EXCERPTED PASSAGE:
------------------------------------
The Immortal Life of Henrietta Lacks by Rebecca Skloot
My rating: 5 of 5 stars
Do you own the cells of your own body? Do you get to have a say in who uses your cells and for what purposes? You might think so. You might be wrong.
THE IMMORTAL LIFE OF HENRIETTA LACKS tells the story of a poor black woman who died of cervical cancer in the 1950s. Without her knowledge or consent, samples of her cancerous cells were removed and taken to a lab where scientists were attempting to create 'immortal' cells - cells that, kept in the right medium, could be made to live forever. They succeeded with Henrietta Lacks' cells, creating the first immortal cell line.
Henrietta's cells - called HeLa cells - still live today. Her cells have been and continue to be used in research worldwide. Research that has uncovered causes and cures of cancer, the cure for polio, the list is endless. Yet, it was 20 years after her death before Henrietta's family learned that their mother's cells continued to live.
This amazing non-fiction book, which reads like a novel, tells the incredible story of Henrietta Lacks, her cells, science, and her family's quest to understand what happened to their mother.
This book raises a host of ethical, racial, and moral issues. It was a fascinating read. In this age of scientific breakthroughs, high costs for medical care, and the spirited debate about stem cell research, it might be good required reading for all of us.
------------------------------------
MATERIAL PROVIDED:

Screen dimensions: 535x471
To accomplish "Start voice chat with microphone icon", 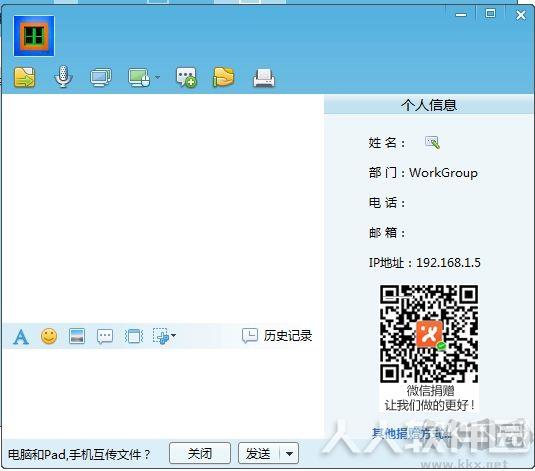I will 63,77.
------------------------------------
WHAT THE EXERCISE ASKS: According to the book review, why might this book be good required reading for everyone? Answer in one to three sentences.

FINAL ANSWER: The reviewer suggests it because we live in an age of scientific breakthroughs, high costs for medical care, and spirited debate about stem cell research.